Si las siete y media son hora punta, las nueve, también. Aquella noche, la plaza de Neptuno era un Finisterre batido por el viento del Norte. Al fin, otro autobús, al cabo de un tiempo prudencial, me devolvió a las proximidades del hogar. Menos de sesenta minutos más tarde entraba aterido en la cama, con una tiritona incontrolable, vómitos y la sensación de que uno va a llegar, bruscamente, al final del trayecto. Había pillado la gripe o un enfriamiento de garabatillo.
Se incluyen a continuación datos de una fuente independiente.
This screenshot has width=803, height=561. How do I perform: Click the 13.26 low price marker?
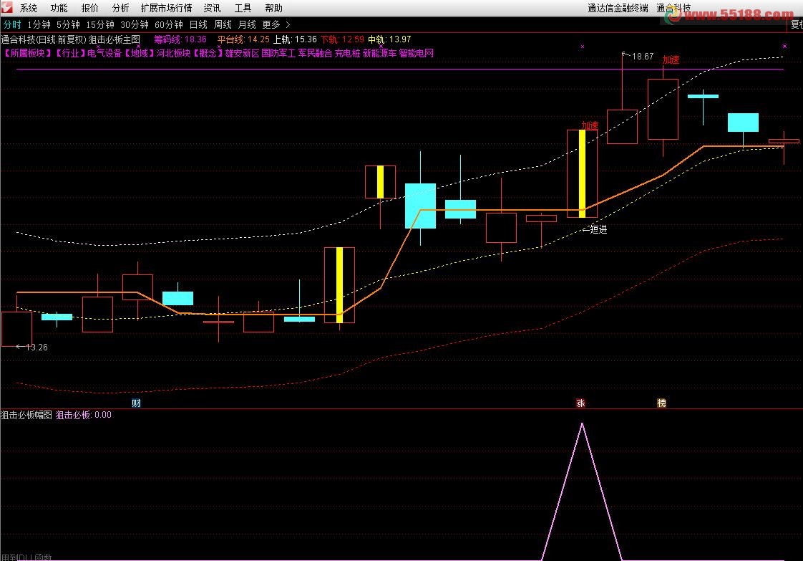34,347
Mi onomástica transcurrió entre paracetamoles y antibióticos, y ahora les voy a confiar una insustancial debilidad: los sábados y domingos salgo a comprar los periódicos y desayuno café con churros, que no tienen el sabor de mi recuerdo, aunque los espero con impaciencia. Clavado en el lecho, atenazado por los viles terrores del tránsito, entre la fiebre percibí que los churros eran una representación ultraterrenal y que su forma coincidía con la del simbólico pez de los primeros cristianos. El domingo por la tarde me encontraba mejor, con algo más de fe, pero sin churros ni periódicos.